#### Source excerpt
+-------+

Patriarchy in China refers to the history and prevalence of male dominance in Chinese society and culture, although patriarchy is not exclusive to Chinese culture and exists all over the world.

History

Confucianism and Imperial China 

Confucian conceptions of filial piety has been focused on preserving the traditional role of the father as the primary leader and decision maker of the family. In the hierarchy of traditional Chinese cultural family life, the father and sons take prominence over the mother and daughters. A cliché of classical texts, which is repeated throughout the tradition, is the familiar notion that men govern the outer world, while women govern the home.

Mencius outlined the three subordinations. A woman was to be subordinate to her father in youth, her husband in maturity, and her son in old age. Familial relationships are prefixed, and family lifestyles and behaviors are constrained by social norms.

In the Han dynasty, the female historian Ban Zhao wrote the Lessons for Women, advice on how women should behave. She outlines the four virtues women must abide by: proper virtue, proper speech, proper countenance, proper merit. The "three subordinations and the four virtues" is a common four-character phrase throughout the imperial period.

+-------+

#### Provided material
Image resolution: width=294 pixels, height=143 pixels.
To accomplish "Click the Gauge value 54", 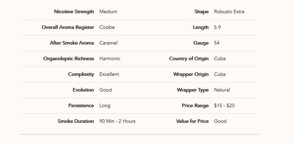I will [217, 43].

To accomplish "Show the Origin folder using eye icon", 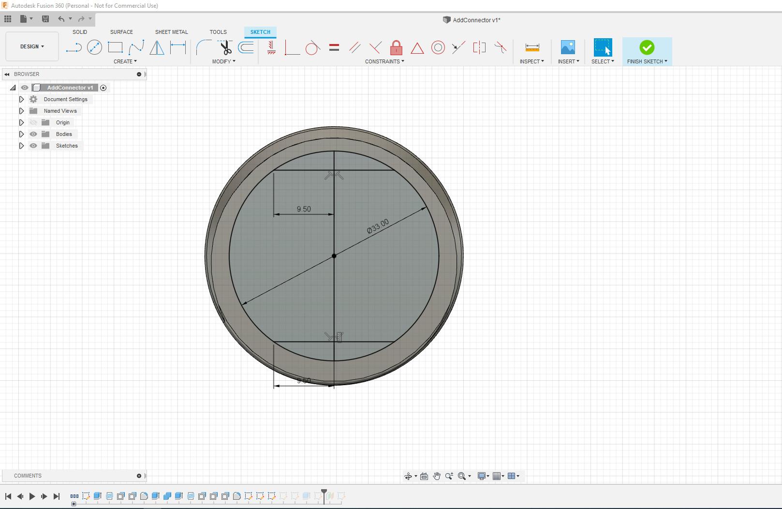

+-------+

#### Task instructions
1. Rewrite the passage on patriarchy in China, beginning at the words "Confucianism and Imperial" and ending after "by social norms.", with "Mencius" changed to "Mengzi".
2. In the passage on patriarchy in China, what did the historian Ban Zhao write during the Han dynasty?

#### Correct answers
1.
Confucianism and Imperial China 

Confucian conceptions of filial piety has been focused on preserving the traditional role of the father as the primary leader and decision maker of the family. In the hierarchy of traditional Chinese cultural family life, the father and sons take prominence over the mother and daughters. A cliché of classical texts, which is repeated throughout the tradition, is the familiar notion that men govern the outer world, while women govern the home.

Mengzi outlined the three subordinations. A woman was to be subordinate to her father in youth, her husband in maturity, and her son in old age. Familial relationships are prefixed, and family lifestyles and behaviors are constrained by social norms.

2. Ban Zhao wrote the Lessons for Women, a work of advice on how women should behave.